▸ **Directives**
• 1. From the postcode geocoding text, repeat word for word the part that opens with the words containing "Here we make" and closes with "for retrieving coordinates.".
• 2. In the postcode geocoding text, what new feature is added to the dataframe, and what is it meant to serve as?

▸ **Document section**

--

Here we make final touches to the postcode dataframe for geocoding. We add new feature called 'Address' to be an input column for retrieving coordinates.

In [12]:
df1['Address'] = df1['Coverage'] +', '+ df1['Postcode district']
df1

Unnamed: 0,Postcode district,Post town,Coverage,Local authority area,Address
0,B1,BIRMINGHAM,"Birmingham City Centre, Broad Street (east)",Birmingham,"Birmingham City Centre, Broad Street (east), B1"
1,B2,BIRMINGHAM,"Birmingham City Centre, New Street",Birmingham,"Birmingham City Centre, New Street, B2"
2,B3,BIRMINGHAM,"Birmingham City Centre, Newhall Street",Birmingham,"Birmingham City Centre, Newhall Street, B3"
3,B4,BIRMINGHAM,"Birmingham City Centre, Corporation Street (no...",Birmingham,"Birmingham City Centre, Corporation Street (no..."
4,B5,BIRMINGHAM,"Digbeth, Highgate, Lee Bank",Birmingham,"Digbeth, Highgate, Lee Bank, B5"
5,B6,BIRMINGHAM,"Aston, Witton",Birmingham,"Aston, Witton, B6"
6,B7,BIRMINGHAM,Nechells,Birmingham,"Nechells, B7"
7,B8,BIRMINGHAM,"Washwood Heath, Ward End, Saltley",Birmingham,"Washwood Heath, Ward End, Saltley, B8"
8,B9,BIRMINGHAM,"Bordesley Green, Bordesley",Birmingham,"Bordesley Green, Bordesley, B9"
9,B10,BIRMINGHAM,Small Heath,Birmingham,"Small Heath, B10"


We create a subset copy to demonstrate geopy in action with roughly 30 postcodes as input.

In [13]:
#df1['location'] = df1['Address'].apply(geolocator.geocode)
df2 = df1.copy(deep=True)
df2 = df2.iloc[:30]
df2.shape

(30, 5)

Let's create a function to apply geopy to all address's and return the cordinates of each postcode

In [15]:
def getLatLngByAddress(postcode, neighbourhood, address):
    
    lat_lng_list=[]
    for pc, nbh, address in zip(postcode, neighbourhood, address):
        print(pc)
        
        #geocoders request for latitude and longitude coordinates
        try:
            print(address)
            location = do_geocode(address)
            latitude = location.latitude
            longitude = location.longitude
        except:
            try:
                print(nbh)
                location = do_geocode(nbh)
                latitude = location.latitude
                longitude = location.longitude
            except:
                try:
                    x = nbh.split(", ")

--

▸ **Information shown**
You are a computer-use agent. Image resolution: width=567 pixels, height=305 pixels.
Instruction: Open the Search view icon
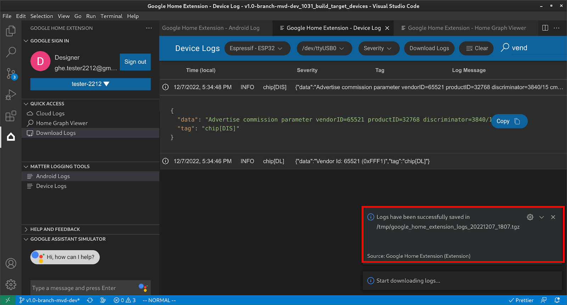11,52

--

▸ **The answers**
• 1.
Here we make final touches to the postcode dataframe for geocoding. We add new feature called 'Address' to be an input column for retrieving coordinates.

• 2. A feature called 'Address', meant to serve as the input column for retrieving coordinates.